## begin TASK INPUTS

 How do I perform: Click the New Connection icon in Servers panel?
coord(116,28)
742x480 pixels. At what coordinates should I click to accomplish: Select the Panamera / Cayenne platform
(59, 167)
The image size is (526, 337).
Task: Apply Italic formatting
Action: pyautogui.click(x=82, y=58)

## end TASK INPUTS

#### [WORK TO COMPLETE]
Rewrite the rows above as a Markdown table with two columns, Number and Entry. Put each line's sequential number under Number and its text under Entry, and omit any blank lines.

#### [FULL SOLUTION]
| Number | Entry |
|---|---|
| 1 |  How do I perform: Click the New Connection icon in Servers panel? |
| 2 | coord(116,28) |
| 3 | 742x480 pixels. At what coordinates should I click to accomplish: Select the Panamera / Cayenne platform |
| 4 | (59, 167) |
| 5 | The image size is (526, 337). |
| 6 | Task: Apply Italic formatting |
| 7 | Action: pyautogui.click(x=82, y=58) |